Lines from the one containing "Task: Expand the FLIGHT ACTIVITY section" through the last one in the data below: write them out word for word, and only them.

**Given records**
┌──

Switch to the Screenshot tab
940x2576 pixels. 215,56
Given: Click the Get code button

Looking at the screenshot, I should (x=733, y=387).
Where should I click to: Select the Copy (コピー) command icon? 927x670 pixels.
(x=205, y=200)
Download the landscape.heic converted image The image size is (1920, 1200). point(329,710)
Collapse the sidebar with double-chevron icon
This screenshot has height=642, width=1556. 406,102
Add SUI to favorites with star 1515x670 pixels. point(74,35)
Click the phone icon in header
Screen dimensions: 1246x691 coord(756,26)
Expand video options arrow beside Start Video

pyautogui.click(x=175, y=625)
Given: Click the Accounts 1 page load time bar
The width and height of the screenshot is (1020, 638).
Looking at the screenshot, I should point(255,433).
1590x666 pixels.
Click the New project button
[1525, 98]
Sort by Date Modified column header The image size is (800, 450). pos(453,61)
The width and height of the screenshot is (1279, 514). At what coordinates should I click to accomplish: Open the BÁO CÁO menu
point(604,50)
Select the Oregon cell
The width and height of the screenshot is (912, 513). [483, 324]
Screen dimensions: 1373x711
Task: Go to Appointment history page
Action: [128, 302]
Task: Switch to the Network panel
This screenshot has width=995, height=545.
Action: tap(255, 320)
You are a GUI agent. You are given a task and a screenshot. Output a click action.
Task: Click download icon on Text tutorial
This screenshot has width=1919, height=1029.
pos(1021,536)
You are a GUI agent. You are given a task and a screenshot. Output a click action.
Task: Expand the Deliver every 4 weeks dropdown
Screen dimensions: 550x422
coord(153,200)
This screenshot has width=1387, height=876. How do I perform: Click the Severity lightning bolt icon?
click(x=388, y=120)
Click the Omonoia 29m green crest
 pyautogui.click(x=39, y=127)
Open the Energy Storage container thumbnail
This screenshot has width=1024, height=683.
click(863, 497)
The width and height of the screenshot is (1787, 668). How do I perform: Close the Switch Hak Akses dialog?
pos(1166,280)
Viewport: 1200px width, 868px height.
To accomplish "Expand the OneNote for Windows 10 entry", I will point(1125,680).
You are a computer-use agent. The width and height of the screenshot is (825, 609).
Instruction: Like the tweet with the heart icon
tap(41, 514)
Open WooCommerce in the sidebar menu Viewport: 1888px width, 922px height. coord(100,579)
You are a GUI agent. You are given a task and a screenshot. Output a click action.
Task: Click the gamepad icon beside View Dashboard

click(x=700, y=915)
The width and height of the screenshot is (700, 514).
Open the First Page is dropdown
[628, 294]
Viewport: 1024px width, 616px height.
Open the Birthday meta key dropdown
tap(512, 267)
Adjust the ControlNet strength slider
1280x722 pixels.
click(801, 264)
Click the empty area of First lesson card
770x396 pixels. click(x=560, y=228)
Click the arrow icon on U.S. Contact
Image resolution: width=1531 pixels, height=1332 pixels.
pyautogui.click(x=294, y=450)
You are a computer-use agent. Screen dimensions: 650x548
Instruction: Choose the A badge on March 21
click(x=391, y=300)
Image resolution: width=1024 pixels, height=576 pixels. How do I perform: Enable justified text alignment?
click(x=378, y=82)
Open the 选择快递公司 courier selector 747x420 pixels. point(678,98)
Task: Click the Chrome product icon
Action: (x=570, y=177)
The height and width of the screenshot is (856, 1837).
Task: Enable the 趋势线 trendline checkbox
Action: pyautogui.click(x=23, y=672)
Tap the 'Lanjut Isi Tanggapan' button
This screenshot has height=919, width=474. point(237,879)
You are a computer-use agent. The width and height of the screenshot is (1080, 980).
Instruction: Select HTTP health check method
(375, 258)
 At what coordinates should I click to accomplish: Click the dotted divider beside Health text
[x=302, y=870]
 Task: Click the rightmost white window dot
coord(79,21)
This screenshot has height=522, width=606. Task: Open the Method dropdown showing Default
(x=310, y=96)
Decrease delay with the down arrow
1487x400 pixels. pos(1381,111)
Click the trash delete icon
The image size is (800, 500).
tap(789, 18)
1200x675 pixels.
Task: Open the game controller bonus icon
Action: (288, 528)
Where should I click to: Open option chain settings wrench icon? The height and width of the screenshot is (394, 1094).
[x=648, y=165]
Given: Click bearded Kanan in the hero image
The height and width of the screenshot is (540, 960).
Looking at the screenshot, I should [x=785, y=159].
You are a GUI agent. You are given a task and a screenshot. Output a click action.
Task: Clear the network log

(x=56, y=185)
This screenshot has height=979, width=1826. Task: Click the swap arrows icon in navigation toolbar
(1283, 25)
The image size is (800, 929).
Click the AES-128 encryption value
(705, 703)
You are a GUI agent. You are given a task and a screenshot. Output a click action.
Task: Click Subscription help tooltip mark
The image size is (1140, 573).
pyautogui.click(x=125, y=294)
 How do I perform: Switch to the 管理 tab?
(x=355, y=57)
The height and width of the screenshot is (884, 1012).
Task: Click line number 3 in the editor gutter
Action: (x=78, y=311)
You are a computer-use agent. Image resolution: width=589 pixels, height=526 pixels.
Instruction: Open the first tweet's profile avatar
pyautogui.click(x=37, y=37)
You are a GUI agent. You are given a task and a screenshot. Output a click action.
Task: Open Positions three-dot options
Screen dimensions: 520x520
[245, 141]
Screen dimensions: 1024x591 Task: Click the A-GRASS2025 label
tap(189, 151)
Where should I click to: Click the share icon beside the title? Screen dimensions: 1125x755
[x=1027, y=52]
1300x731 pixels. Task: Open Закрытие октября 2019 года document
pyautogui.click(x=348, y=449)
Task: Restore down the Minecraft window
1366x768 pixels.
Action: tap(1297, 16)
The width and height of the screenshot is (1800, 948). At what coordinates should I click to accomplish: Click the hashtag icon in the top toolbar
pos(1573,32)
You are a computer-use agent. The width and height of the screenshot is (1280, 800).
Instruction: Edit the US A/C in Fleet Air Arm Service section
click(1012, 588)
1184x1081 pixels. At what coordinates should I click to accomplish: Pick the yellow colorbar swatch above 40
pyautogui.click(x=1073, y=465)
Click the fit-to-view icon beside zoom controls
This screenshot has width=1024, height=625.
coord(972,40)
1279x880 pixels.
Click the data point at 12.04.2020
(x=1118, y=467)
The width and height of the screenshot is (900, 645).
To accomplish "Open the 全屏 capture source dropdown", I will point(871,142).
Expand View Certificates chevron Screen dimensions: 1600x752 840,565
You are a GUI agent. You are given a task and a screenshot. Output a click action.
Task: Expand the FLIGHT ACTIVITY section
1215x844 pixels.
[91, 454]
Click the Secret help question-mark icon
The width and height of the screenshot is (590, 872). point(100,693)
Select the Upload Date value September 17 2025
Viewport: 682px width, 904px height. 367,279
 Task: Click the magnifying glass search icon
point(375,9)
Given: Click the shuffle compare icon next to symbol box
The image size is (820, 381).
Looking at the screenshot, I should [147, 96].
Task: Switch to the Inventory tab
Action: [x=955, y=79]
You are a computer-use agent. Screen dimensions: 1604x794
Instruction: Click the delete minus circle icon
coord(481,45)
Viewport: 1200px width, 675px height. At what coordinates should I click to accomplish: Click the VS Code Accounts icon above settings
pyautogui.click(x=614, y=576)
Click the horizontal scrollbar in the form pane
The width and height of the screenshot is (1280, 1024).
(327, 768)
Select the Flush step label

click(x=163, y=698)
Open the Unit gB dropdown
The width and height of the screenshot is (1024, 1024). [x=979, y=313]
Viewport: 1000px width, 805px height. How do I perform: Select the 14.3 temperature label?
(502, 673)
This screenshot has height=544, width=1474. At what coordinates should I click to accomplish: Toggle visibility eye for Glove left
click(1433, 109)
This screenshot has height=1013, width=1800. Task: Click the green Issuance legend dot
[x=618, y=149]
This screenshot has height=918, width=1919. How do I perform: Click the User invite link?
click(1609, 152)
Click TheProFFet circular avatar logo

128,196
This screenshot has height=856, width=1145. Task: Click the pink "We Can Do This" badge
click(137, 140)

└──

**Result**
Task: Expand the FLIGHT ACTIVITY section
1215x844 pixels.
[91, 454]
Click the Secret help question-mark icon
The width and height of the screenshot is (590, 872). point(100,693)
Select the Upload Date value September 17 2025
Viewport: 682px width, 904px height. 367,279
 Task: Click the magnifying glass search icon
point(375,9)
Given: Click the shuffle compare icon next to symbol box
The image size is (820, 381).
Looking at the screenshot, I should [147, 96].
Task: Switch to the Inventory tab
Action: [x=955, y=79]
You are a computer-use agent. Screen dimensions: 1604x794
Instruction: Click the delete minus circle icon
coord(481,45)
Viewport: 1200px width, 675px height. At what coordinates should I click to accomplish: Click the VS Code Accounts icon above settings
pyautogui.click(x=614, y=576)
Click the horizontal scrollbar in the form pane
The width and height of the screenshot is (1280, 1024).
(327, 768)
Select the Flush step label

click(x=163, y=698)
Open the Unit gB dropdown
The width and height of the screenshot is (1024, 1024). [x=979, y=313]
Viewport: 1000px width, 805px height. How do I perform: Select the 14.3 temperature label?
(502, 673)
This screenshot has height=544, width=1474. At what coordinates should I click to accomplish: Toggle visibility eye for Glove left
click(1433, 109)
This screenshot has height=1013, width=1800. Task: Click the green Issuance legend dot
[x=618, y=149]
This screenshot has height=918, width=1919. How do I perform: Click the User invite link?
click(1609, 152)
Click TheProFFet circular avatar logo

128,196
This screenshot has height=856, width=1145. Task: Click the pink "We Can Do This" badge
click(137, 140)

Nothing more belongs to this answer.